The silvery soprano, who makes a return visit to Feinstein’s at the Nikko this week, portrayed opera singer Christine Daaé in both “The Phantom of the Opera” and its sequel, “Love Never Dies.” She even essayed the part in the revised “spectacular” version of “Phantom” that played Las Vegas for an extended run.
In between, she went under the sea for a couple of years as Ariel in the Broadway production of Disney’s “The Little Mermaid.”
In 2012, she took a rocky ride on the road to Manderley in the aborted New York premiere of the musical adaptation of “Rebecca” that crashed and burned in one of the bigger financial disasters on Broadway since the excesses of “Spiderman: Turn Off the Dark.”
The next year, “The Prince of Broadway” with directors Hal Prince and Susan Stroman also got derailed.
“‘Rebecca’ was a big, huge scandal,” Boggess says. “Who knows what the real story is on that?”
The on-again, off-again saga, beset with fictional investors and allegations of producer fraud, was frustrating. At the same time, it was character-building for the singer. She says her cabaret act “takes the pain out of having a couple different Broadway shows that I was tied to not coming through and channels it.

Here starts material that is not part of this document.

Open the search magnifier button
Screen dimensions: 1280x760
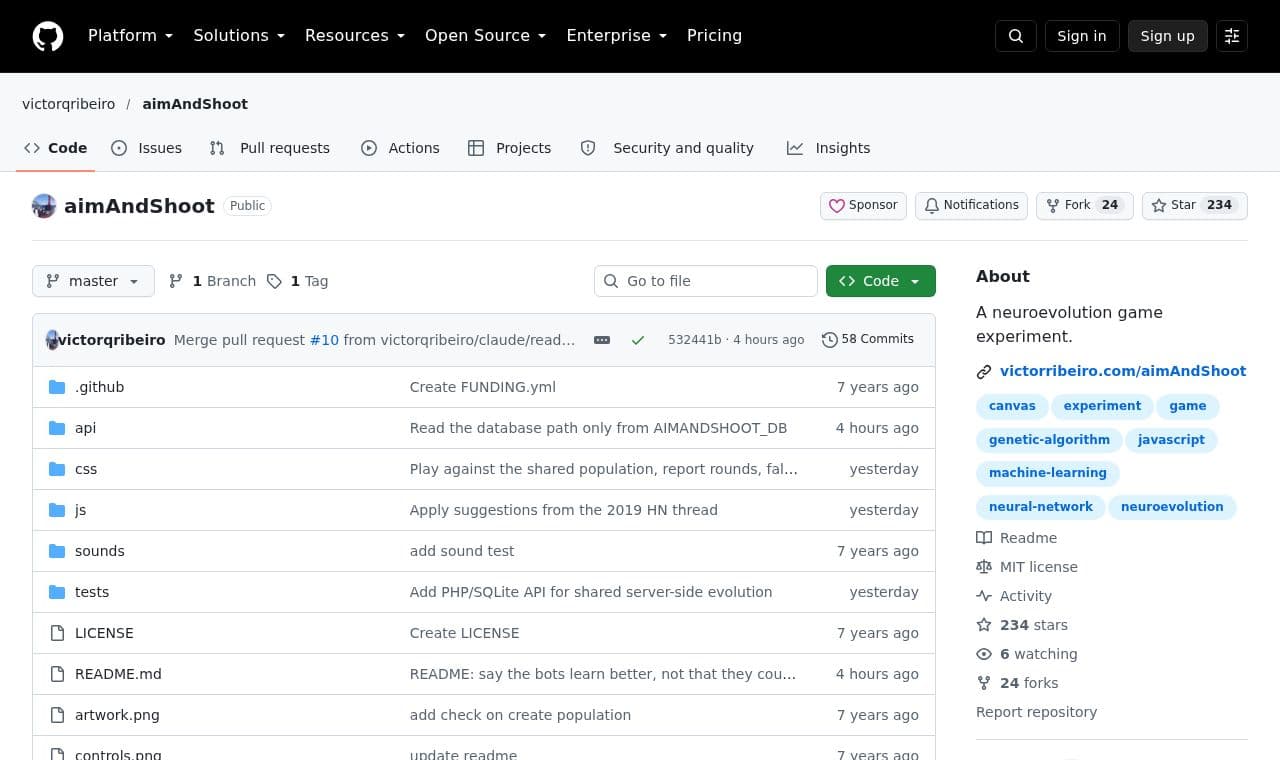1016,36
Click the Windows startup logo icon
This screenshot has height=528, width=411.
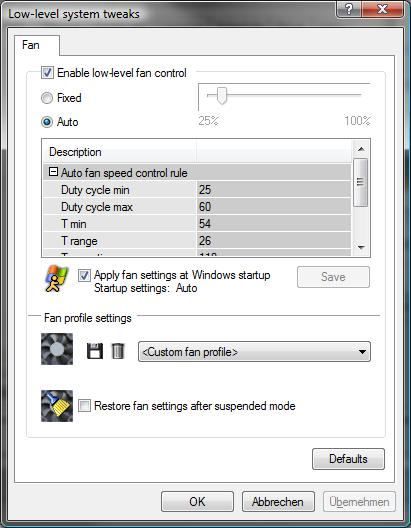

“In this business, really in most any career, we define ourselves by what we do. What I discovered is that we are not what we do, what we have, or what people think of us. We are so much more than that. I don’t just want to be defined by my shows.”
She found inspiration in a book titled “Inspiration” by motivational speaker Wayne Dyer.
“He writes about different things that inspire him, how all of us can be inspired. So I reminded myself of everything that inspires me and fuels me, whether it’s nature or my father or singing, and then going back to people that gave me my start — Andrew Lloyd Weber and Hal Prince and Gillian Lynne — and honoring all these different parts of my life. It’s been the most incredible thing.”
Her cabaret show, which was recorded live for the CD “Awakenings” at New York’s 54 Below nightclub, also gives nods to vocal inspirations like Barbra Streisand. “I do a whole section about her in my show. She’s my biggest inspiration!”
IF YOU GO
Where: Feinstein’s at the Nikko, 222 Mason St., S.F.